Dimenticate Vallettopoli. Allora, era il 2006, il pm John Henry Woodcock si muoveva spavaldo in procura a Potenza con gli investigatori della municipale al seguito, venerato e temuto da mezza Italia perché con la sua inchiesta aveva messo in galera il principe Vittorio Emanuele di Savoia e indagato per concussione sessuale, corruzione e spaccio una caterva di vip, personaggi dello spettacolo e dello sport, dirigenti Rai e imprenditori.
Un pm mediatico, Woodcock, per via dei fascicoli giudiziari che ha firmato, dal caso Corona, al Savoiagate alla P4, eppure allergico alle interviste e alle comparsate in tv. L’altra sera, però, la toga anglo-napoletana ha fatto un’eccezione per Piazza pulita su La7 dove il conduttore Corrado Formigli l’ha presentato come una specie di profeta Zaratustra della giustizia sperando forse, in una prestazione scoppiettante a favore del No.
In realtà, il pubblico ministero delle inchieste show stavolta ha fatto un mezzo flop.
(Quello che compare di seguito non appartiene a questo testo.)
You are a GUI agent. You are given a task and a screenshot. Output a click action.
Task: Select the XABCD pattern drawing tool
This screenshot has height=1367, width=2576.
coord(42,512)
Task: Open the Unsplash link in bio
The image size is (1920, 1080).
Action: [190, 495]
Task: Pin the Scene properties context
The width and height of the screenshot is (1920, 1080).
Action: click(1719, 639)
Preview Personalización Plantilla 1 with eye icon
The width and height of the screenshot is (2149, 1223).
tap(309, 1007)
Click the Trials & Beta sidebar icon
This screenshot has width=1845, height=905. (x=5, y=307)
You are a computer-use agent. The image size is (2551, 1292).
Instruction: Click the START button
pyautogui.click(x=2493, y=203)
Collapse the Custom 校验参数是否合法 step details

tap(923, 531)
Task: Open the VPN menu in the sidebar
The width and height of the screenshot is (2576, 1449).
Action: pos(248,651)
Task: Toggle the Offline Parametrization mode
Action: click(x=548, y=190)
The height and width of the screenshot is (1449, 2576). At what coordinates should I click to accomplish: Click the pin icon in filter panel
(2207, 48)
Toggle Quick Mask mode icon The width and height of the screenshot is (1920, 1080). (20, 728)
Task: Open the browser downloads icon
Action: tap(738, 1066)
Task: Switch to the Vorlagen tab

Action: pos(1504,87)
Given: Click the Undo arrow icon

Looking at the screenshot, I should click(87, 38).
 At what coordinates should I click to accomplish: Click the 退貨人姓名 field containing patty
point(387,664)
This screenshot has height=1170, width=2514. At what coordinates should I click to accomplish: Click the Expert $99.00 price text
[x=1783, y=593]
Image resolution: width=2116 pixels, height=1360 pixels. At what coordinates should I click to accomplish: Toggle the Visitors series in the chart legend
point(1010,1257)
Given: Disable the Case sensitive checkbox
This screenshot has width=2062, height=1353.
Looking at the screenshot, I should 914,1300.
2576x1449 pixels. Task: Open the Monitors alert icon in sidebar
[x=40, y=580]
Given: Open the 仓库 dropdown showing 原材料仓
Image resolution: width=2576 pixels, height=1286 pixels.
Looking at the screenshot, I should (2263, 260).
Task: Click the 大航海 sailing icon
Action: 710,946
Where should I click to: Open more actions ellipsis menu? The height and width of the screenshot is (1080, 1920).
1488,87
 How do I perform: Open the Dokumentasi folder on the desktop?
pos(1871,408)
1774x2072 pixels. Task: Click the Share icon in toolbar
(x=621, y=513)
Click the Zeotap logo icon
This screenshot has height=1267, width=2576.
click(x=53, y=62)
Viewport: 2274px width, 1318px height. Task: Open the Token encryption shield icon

Dall’altra parte si è trovato il deputato azzurro Giorgio Mulé, il quale prima gli ha fatto notare di quando nel 2021 lo stesso Woodcock sul Fatto quotidiano diceva che «al pm piace vincere facile» ed era favorevole alla separazione delle carriere, mentre adesso è critico, poi gli ha snocciolato i numeri delle intercettazioni, quelli del risarcimento che lo Stato italiano ha dovuto pagare per l’ingiusta detenzione di Vittorio Emanuele (40mila euro) e alla fine l’ha inchiodato: «Ma lei si è mai interrogato sui disastri che avete combinato?».